Microelectronics packages play a vital role in not only interconnecting the electronic signals from the die to the printed circuit board (PCB), but also in protecting the chips during the manufacturing process and their subsequent service lives. Epoxy molding compound (EMC) is widely used in electronic packaging due to its superior processing capability and low circuit signal delay. However, interfacial delamination is a common problem in encapsulated silicon devices, particularly at the interface between the copper leadframe (LF) pads and the EMC due to the weaker adhesion strength. Accordingly, the present study employs a double cantilever beam (DCB) experimental testing method and a numerical model based on the virtual crack closure technique (VCCT) to investigate the fracture behavior at the EMC/Cu LF interface in a quad flat no leads (QFN) package. The experiments are performed on an MTS-Acumen microforce tester equipped with a load unit capable of applying a force of 0.01 to 1250 N with a displacement resolution of 0.1 μm. The DCB specimens are prepared with a pre-crack length of 12 mm. The validity of the simulation model is confirmed by comparing the predicted values of the critical strain energy release rate (SERR, G_c) between the EMC and the copper LF pads with the experimental observations. In general, the results show that the G_c value provides a useful parameter for evaluating the delamination risk of encapsulated microelectronics packages and assessing the reliability of alternative package architectures.

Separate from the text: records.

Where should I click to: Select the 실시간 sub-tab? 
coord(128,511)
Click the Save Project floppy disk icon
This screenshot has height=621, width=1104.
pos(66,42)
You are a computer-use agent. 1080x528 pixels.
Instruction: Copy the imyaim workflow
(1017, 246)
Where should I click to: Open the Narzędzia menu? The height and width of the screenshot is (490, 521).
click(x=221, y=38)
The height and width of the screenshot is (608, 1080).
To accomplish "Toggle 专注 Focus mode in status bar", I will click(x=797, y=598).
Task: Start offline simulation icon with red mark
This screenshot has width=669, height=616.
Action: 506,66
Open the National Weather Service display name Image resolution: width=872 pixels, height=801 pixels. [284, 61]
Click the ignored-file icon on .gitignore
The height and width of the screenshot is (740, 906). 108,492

微电子封装不仅在将电子信号从芯片互连到印刷电路板 (PCB) 方面发挥着至关重要的作用，而且在制造过程及其后续使用寿命期间保护芯片方面也发挥着至关重要的作用。环氧模塑料（EMC）因其优越的处理能力和低电路信号延迟而广泛应用于电子封装。然而，界面分层是封装硅器件中的一个常见问题，特别是在铜引线框架 (LF) 焊盘和 EMC 之间的界面处，因为粘合强度较弱。因此，本研究采用双悬臂梁（DCB）实验测试方法和基于虚拟裂纹闭合技术（VCCT）的数值模型来研究四方扁平无引线（QFN）中EMC/Cu LF界面的断裂行为） 包裹。实验在配备负载单元的 MTS-Acumen 微力测试仪上进行，负载单元能够施加 0.01 至 1250 N 的力，位移分辨率为 0.1 μm。DCB 试样的预裂纹长度为 12 mm。通过将 EMC 和铜 LF 焊盘之间的临界应变能释放率 (SERR, G _c )的预测值与实验观察结果进行比较，证实了仿真模型的有效性。总的来说，结果表明 G _c值为评估封装微电子封装的分层风险和评估替代封装架构的可靠性提供了有用的参数。